The success of the campaign against tax credit cuts shows that charities can still influence government policy if they get their message right, says Patrick Murray of NPC.

It’s been an extremely tough few years for charities, and charity campaigners may have particularly strong reasons to feel unhappy. Like everyone else working in the sector, the cash available for the projects and programmes will probably be scarcer now than it was some years ago.

Campaigners have felt under legislative attack, too. The Lobbying Act – swiftly renamed The Gagging Act by its opponents – has placed restrictions on when charities can campaign and what they can say. Many in the voluntary sector claim censorship; a review of the Act’s effect is set to be published, before the end of this year.

But campaigners can take some inspiration from an unlikely source. The Spending Review, while not quite as financially crippling as first feared, has outlined major cuts. Yet the headline bit of politics – the Chancellor back-tracking over proposals to cut working tax credits – is something from which charities can learn a great deal. It may not tell us much about the right to campaign, but it certainly tells us something about what works when we do.

No one can know everything that is said behind closed doors in Whitehall, but it’s unlikely the u-turn was forced by sentimentality. The campaign against removing tax credits from working families was powered by a strong collective voice using robust evidence of impact: who would be hit by the change, by how much, and why it mattered. It also focused its lobbying where it mattered: directly at treasury ministers, as well as influential parliamentary backbenchers, and using the media to amplify its message.  

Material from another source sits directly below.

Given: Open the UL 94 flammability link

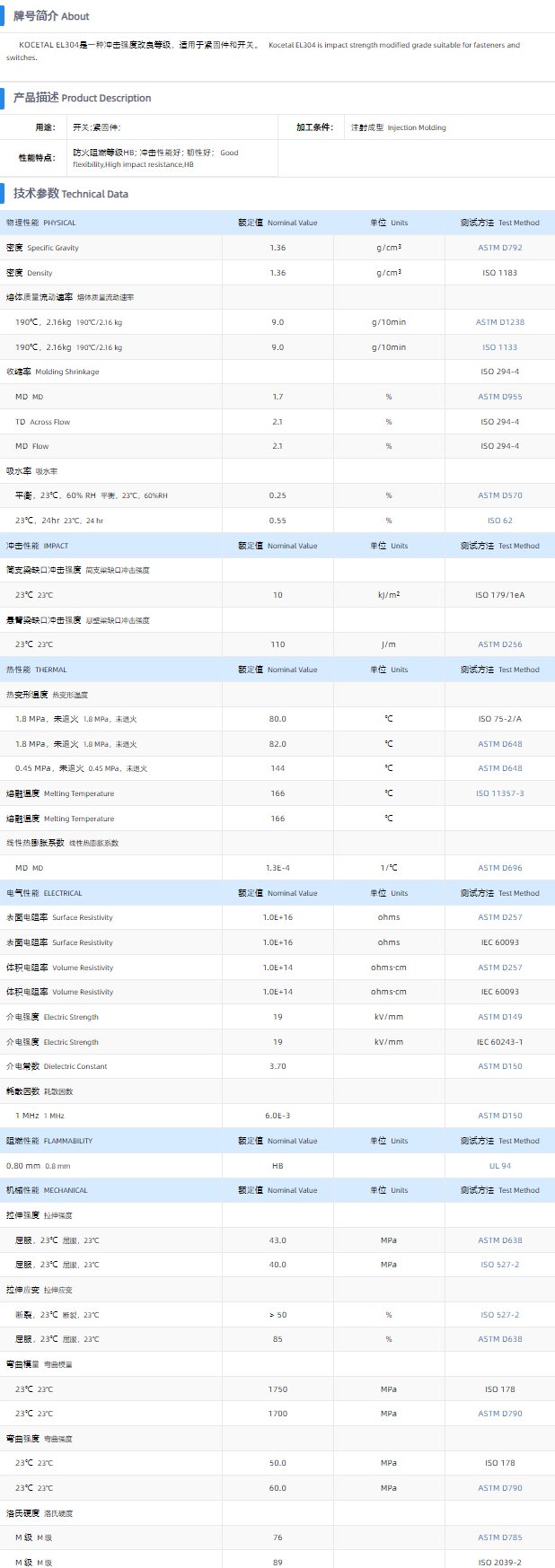Looking at the screenshot, I should point(499,1166).

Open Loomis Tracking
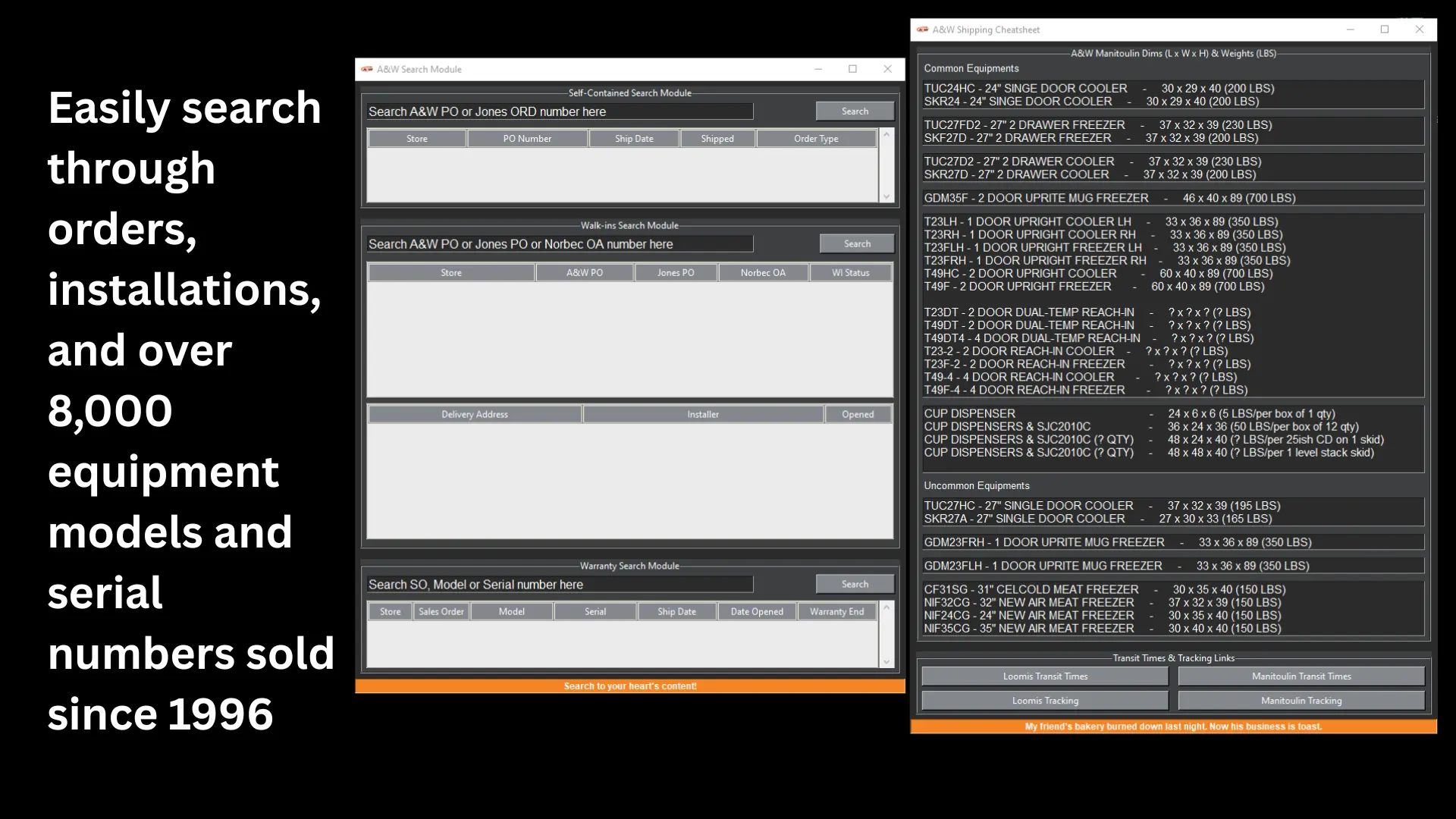1044,700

It is a political success story. Such an organised, well-evidenced defence of a group’s interests should be a framework for charities as they lobby for their own causes in the tough years ahead.

For one thing, it’s hard to break through. There’s no reason that charities won’t get a fair hearing, but the harsh reality is that the Treasury is lobbied on thousands of causes every year. In the run up to budgets and spending reviews, this is even more pronounced.

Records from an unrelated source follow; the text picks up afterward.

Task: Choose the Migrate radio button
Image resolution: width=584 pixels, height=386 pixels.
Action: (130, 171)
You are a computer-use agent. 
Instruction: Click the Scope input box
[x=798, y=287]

The first lesson is to collaborate and speak with one unified voice, as it would be highly unlikely for all the knowledge to be held in any single organisation.

Secondly, if you are going to throw resources into campaigning, it’s imperative that the case is made politically powerful. Reliable impact data is a crucial part of this. Politicians are professionally primed to worry about evidence showing the difference that a shift in government policy will make on the ground with voters.

Charities are faced with a choice. Collaborating on the issues they care about may be easier than it sounds, and it certainly beats scrapping in competition with one another for an increasingly diminishing pot of money.

Patrick Murray is head of policy and external affairs at NPC.